:: Given task ::
Copy the trike restoration post from "1. I have burnt" up to and including "with any ideas!!!", substituting "rotary tool" for "dremel" throughout.

:: Document section ::
# What is this...and parts needed!!



## Keyt427 (Oct 6, 2011)

Well, I'm new here and I'm hoping someone can help me!

This summer my boyfriend and I were taking down some barn wood at my best friend's house. My friend bought a very large farmhouse with a large collapsing barn and 4 outbuildings. Since she bought the place, the barn has pretty much collapsed, so since my boyfriend and I build things with old wood, we were there to take some before it was beyond use. That was when I noticed 2 trikes. One was beyond saving, then there was another one that was pretty much solid, just very rusty.

The only identifying marks on it was a G on the front of the fork, nothing else. Anyone know what it is or about how old it is?

Also, if you look at the pics, between the handlebars is a round thing that I have no idea what it was for. Any ideas? 

I took on this project to restore it for my friend for her birthday in December. This is my first time restoring anything like this (I work with glass or wood, not metal! lol). So, I am looking for a few things/ideas:

1. I have burnt through many sandpaper rolls on my dremel on all that rust. Is there anything else I can use that would be faster to take it all off?

2. To get the tires off, I had to remove the red bolt covers (hubs?) and they were already cracked. I can't find them anywhere..not ebay, nothing. Any ideas?

3. I have thought for days on what to do with that hole between the handlebars. Please help with any ideas!!!

I am SO glad I found this site and I hope someone can help!!!


----------



## ridingtoy (Oct 6, 2011)

The only company I could think of with a "G" is Garton. I'm guessing it's no more than 40 years old and quite possibly younger than that with the plastic pedals and handlebar design. I've never seen a Garton trike like this, but it still could have been made by that company during their last years in business. More to come shortly...just going back for another look at the photos...

:: Collected data ::
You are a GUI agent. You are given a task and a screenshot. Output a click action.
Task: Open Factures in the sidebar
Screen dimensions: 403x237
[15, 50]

:: Completed exercise ::
1. I have burnt through many sandpaper rolls on my rotary tool on all that rust. Is there anything else I can use that would be faster to take it all off?

2. To get the tires off, I had to remove the red bolt covers (hubs?) and they were already cracked. I can't find them anywhere..not ebay, nothing. Any ideas?

3. I have thought for days on what to do with that hole between the handlebars. Please help with any ideas!!!